Buy Wild-Caught Salmon to Avoid the Many Dangers of Genetically Modified Frankenfish
While Congress was in the process of reviewing a bill that would ban the interstate trade of genetically engineered fish (1), even further evidence of its prudence came to light. Researchers revealed that AquAdvantage, an artificial salmon and case study for this bill, was found to be contaminated with Infectious Salmon Anaemea (1).
This disease, which has been known to cause epidemics with a 90% death rate in salmon farms, is only one of the many ecological dangers that this fish could pose. The Atlantic salmon that this “frankenfish” is based on has already been shown to be a serious environmental hazard when it escapes from its farms along the Pacific Coast. According to one survey by the Canadian government, nearly 400,000 salmon were reported to have escaped into the wild between 1991 and 2001, from British Columbia alone. Atlantic salmon have been thriving in the Pacific ever since, competing successfully against local species, and more importantly, spreading the massive outbreaks of lethal sea-lice and disease that form in their cramped, unsanitary conditions.
Farmed fish are not a good idea for many reasons.

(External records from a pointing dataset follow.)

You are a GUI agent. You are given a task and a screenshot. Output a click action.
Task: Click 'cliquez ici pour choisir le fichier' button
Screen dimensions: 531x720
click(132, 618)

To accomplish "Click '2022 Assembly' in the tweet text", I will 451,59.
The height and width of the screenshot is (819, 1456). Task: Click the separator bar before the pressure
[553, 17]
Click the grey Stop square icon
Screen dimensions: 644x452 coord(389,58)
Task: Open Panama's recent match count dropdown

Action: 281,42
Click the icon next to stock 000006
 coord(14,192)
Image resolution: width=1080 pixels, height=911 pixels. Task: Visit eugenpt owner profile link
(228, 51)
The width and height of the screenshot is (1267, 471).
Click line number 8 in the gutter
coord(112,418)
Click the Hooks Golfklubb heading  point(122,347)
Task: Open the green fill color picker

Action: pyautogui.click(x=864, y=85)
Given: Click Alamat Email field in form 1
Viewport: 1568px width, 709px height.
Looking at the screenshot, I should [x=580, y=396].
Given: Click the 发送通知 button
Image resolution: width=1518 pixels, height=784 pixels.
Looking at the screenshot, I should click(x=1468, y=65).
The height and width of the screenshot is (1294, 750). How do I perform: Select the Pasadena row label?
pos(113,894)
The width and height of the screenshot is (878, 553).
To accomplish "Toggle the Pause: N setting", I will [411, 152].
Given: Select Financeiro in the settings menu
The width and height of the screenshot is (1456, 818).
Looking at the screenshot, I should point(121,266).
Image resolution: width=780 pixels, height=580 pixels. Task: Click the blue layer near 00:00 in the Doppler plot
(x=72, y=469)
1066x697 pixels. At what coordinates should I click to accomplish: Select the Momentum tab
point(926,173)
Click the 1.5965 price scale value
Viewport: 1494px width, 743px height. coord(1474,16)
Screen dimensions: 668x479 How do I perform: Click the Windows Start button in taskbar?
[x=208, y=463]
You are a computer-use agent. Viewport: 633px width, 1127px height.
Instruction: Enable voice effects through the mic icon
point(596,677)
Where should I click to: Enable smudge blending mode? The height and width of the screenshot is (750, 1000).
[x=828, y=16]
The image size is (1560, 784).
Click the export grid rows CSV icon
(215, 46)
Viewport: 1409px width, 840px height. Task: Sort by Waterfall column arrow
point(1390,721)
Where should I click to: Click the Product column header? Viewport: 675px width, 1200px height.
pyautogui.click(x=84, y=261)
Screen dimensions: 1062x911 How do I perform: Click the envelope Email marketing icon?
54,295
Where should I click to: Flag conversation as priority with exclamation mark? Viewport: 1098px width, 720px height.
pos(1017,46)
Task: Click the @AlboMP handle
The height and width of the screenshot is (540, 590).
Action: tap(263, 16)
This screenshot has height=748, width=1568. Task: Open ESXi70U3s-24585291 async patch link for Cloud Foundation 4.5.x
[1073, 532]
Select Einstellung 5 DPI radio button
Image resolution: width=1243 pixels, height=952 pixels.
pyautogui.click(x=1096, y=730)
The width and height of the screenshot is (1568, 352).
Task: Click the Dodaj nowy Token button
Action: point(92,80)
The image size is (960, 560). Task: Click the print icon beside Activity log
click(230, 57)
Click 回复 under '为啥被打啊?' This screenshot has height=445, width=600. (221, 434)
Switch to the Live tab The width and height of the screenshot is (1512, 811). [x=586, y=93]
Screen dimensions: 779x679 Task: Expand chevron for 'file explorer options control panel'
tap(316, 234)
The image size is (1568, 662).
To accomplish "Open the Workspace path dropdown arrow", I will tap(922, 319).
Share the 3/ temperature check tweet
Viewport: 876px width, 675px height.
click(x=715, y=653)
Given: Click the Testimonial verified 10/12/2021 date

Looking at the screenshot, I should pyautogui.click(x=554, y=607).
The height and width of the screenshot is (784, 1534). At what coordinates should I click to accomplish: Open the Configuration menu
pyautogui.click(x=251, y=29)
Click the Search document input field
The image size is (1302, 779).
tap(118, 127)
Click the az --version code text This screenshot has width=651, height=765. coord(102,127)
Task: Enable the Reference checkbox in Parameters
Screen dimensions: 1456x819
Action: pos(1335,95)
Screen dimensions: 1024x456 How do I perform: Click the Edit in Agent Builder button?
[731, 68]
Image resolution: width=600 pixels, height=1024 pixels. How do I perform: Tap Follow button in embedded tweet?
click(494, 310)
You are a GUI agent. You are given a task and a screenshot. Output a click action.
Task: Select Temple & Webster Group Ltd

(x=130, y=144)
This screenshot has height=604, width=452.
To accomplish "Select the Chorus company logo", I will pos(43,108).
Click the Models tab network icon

Add in genetically modified farmed fish and it becomes a horrible idea. Farmed seafood (like conventionally produced beef and chicken) are held in pens that barely allow for movement. The conditions are incredibly unsanitary and stressful. All this contributes to weakened immune systems and rampant disease (the worst being sea lice). Of course, the commercial fish farmer responds by feeding the salmon a variety of pesticides and antibiotics which, we know, is bad for us and the environment. Additionally, farmed salmon have an unappealing grayish tinge because they never eat their natural diet of krill that give wild-caught salmon their natural, pink flesh. Again, the fish farmer counters this problem by feeding the farmed salmon a chemical called canthaxanthin which turns the flesh into a more appealing, albeit unnatural, shade of pink. In fact, the farmer can pick the exact designer shade of pink he wants his salmon. This chemical has been banned in the U.K. for causing eye problems in some exposed to it and was originally sold as a sunless tanning pill for humans.